▶ EXERCISE DESCRIPTION: Where an entry contains an image, skip the image and print the rest exactly.

---

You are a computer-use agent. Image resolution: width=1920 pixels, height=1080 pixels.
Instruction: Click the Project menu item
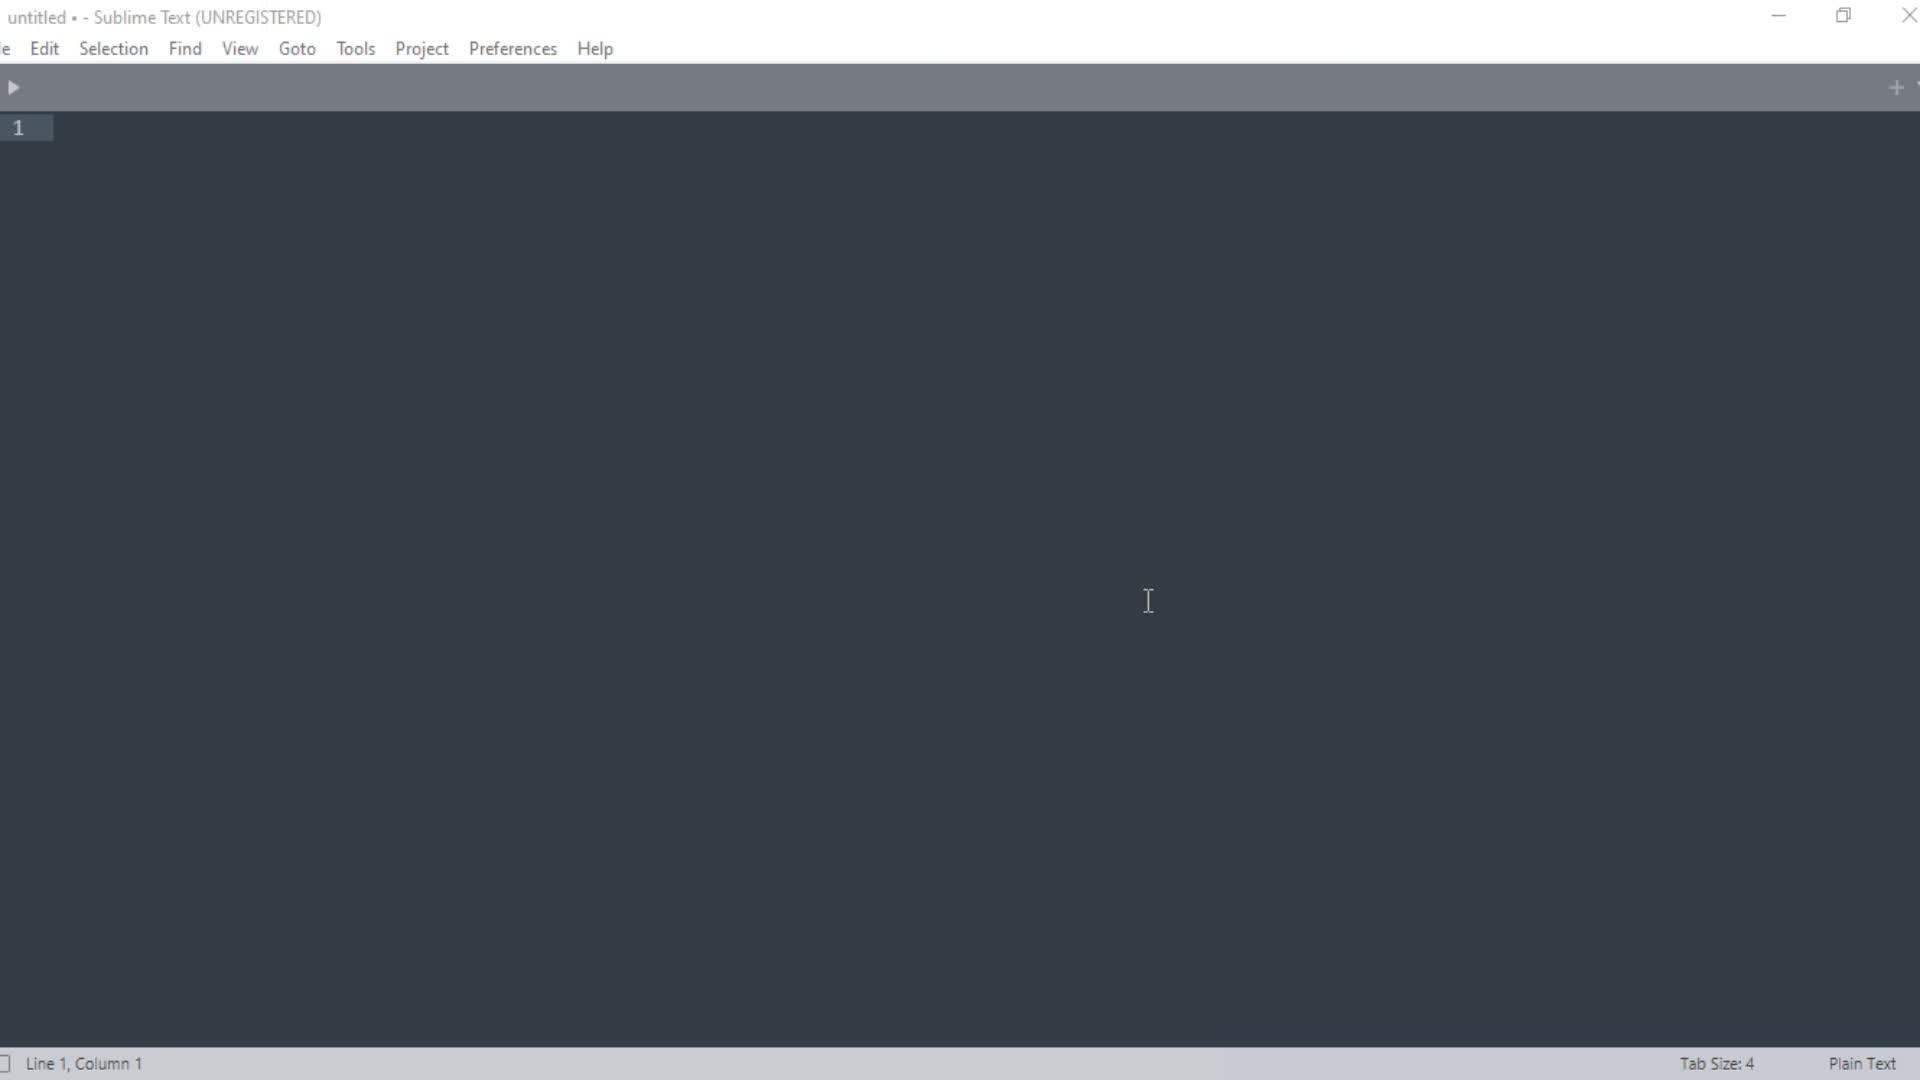(421, 49)
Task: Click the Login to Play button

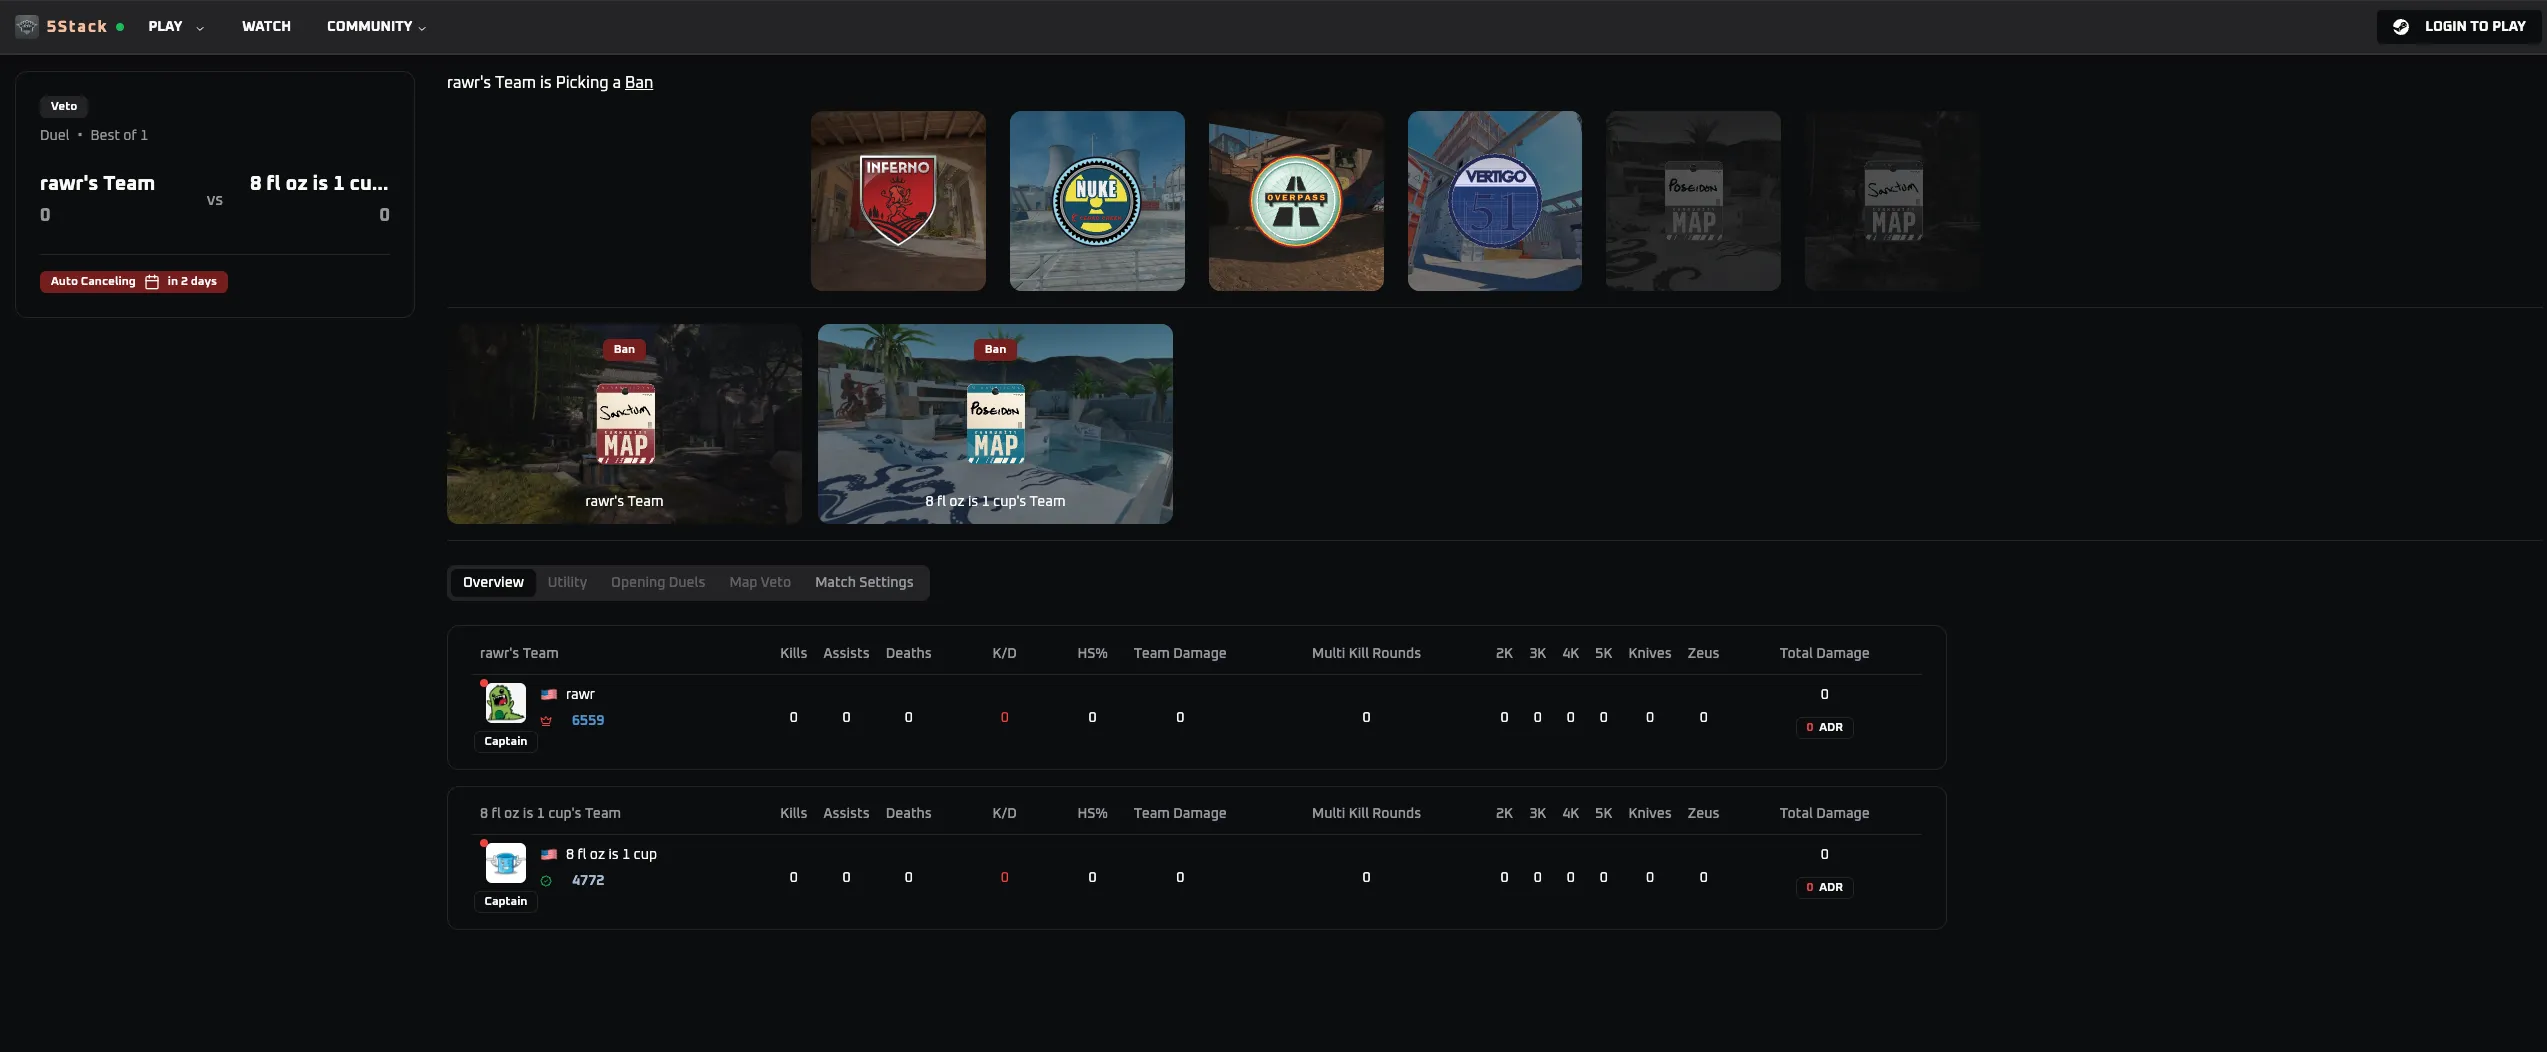Action: click(2460, 27)

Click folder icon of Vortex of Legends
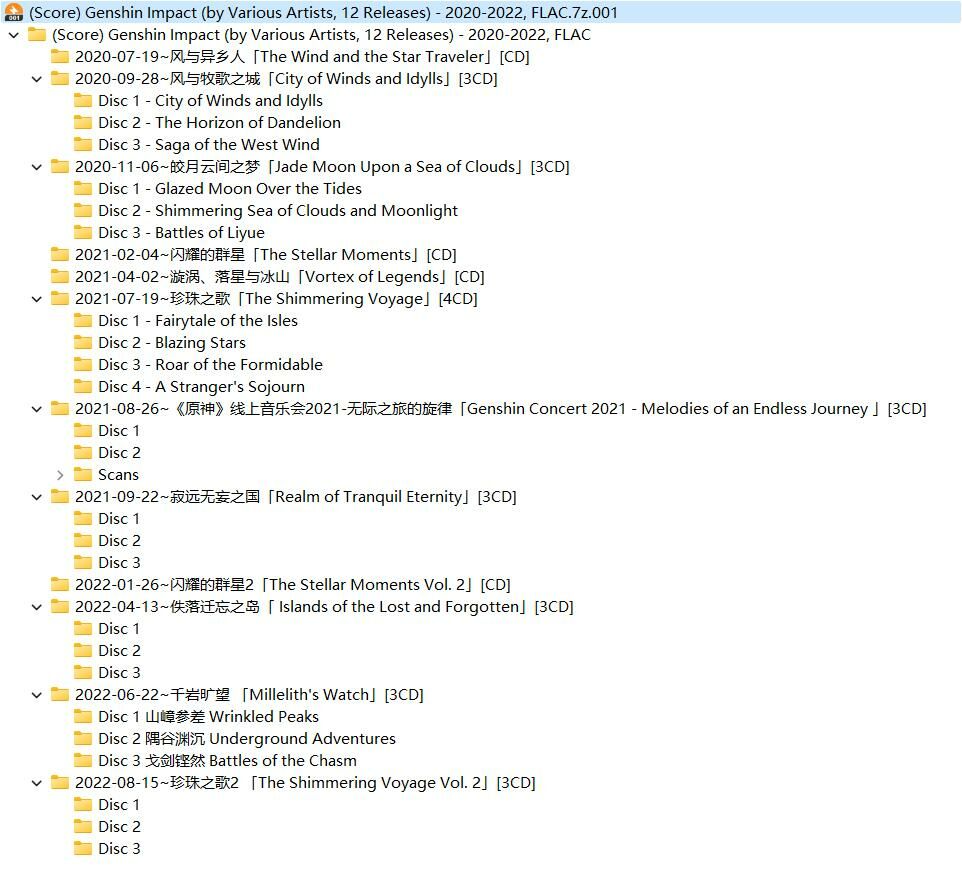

---

▶ SOLUTION:
You are a computer-use agent. Image resolution: width=1920 pixels, height=1080 pixels.
Instruction: Click the Project menu item
(421, 49)
Task: Click the Login to Play button

Action: click(2460, 27)

Click folder icon of Vortex of Legends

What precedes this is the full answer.